Na semana passada, o saldo foi um déficit de US$ 175 milhões. Nesse período, houve aumento de 6,3% nas importações, que totalizaram US$ 1,292 bilhão, contra um crescimento de 5,5% nas exportações, que somaram US$ 1,117 bilhão. Com esses resultados, o superávit acumulado do ano caiu para US$ 105 milhões.
Depois de atribuir ao aumento do preço do petróleo a principal razão para o fracasso da balança comercial nas últimas semanas, o governo admitiu preocupação com o crescimento das importações de componentes para eletroeletrônicos. Esse setor já acumula um déficit de US$ 6,8 bilhões.
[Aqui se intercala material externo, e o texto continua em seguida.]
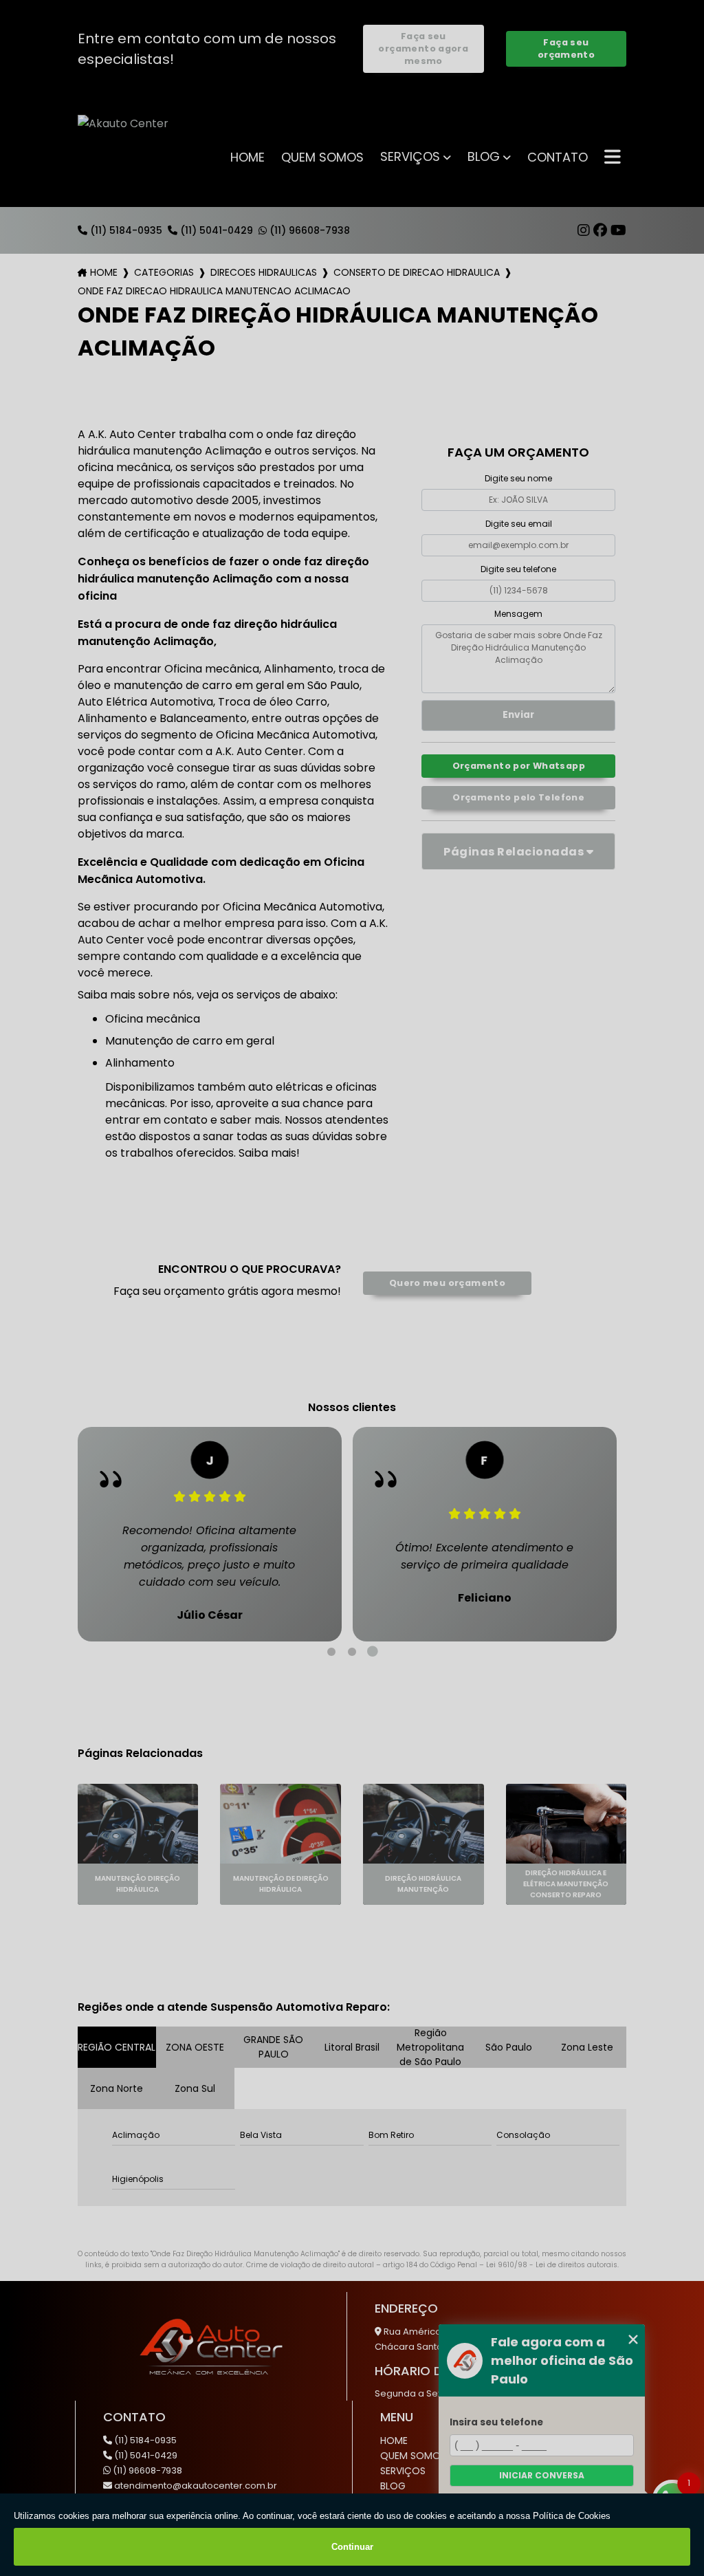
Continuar (352, 2547)
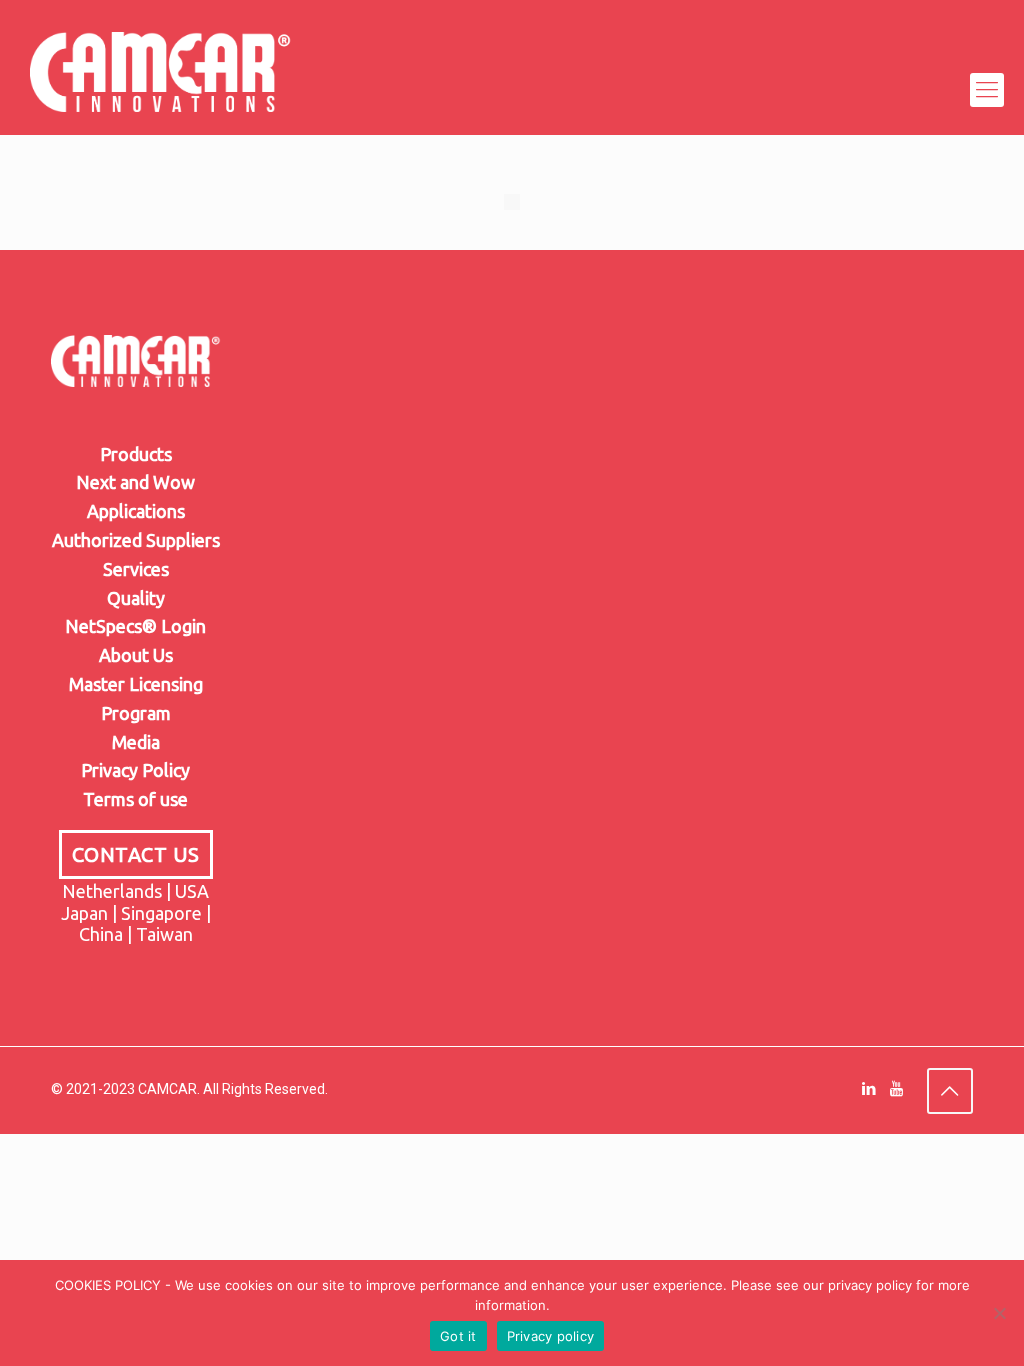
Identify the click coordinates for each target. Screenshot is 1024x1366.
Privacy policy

No caso da importação de petróleo, o Ministério do Desenvolvimento, Indústria e Comércio Exterior reviu a projeção de déficit de US$ 6,5 bilhões para US$ 8,5 bilhões até dezembro.
Na semana passada, o ministro do Desenvolvimento, Alcides Tápias, disse que o governo não contava com a alta demanda por componentes para o setor de telefonia quando previu um superávit de US$ 2,8 bilhões para o saldo da balança comercial deste ano, meta que já foi abandonada. A secretária de Comércio Exterior, Lytha Spíndola, admitiu que a balança poderá ter um déficit de cerca de US$ 200 milhões. Mas a Associação de Comércio Exterior do Brasil (AEB) prevê que o déficit fique em até US$ 400 milhões.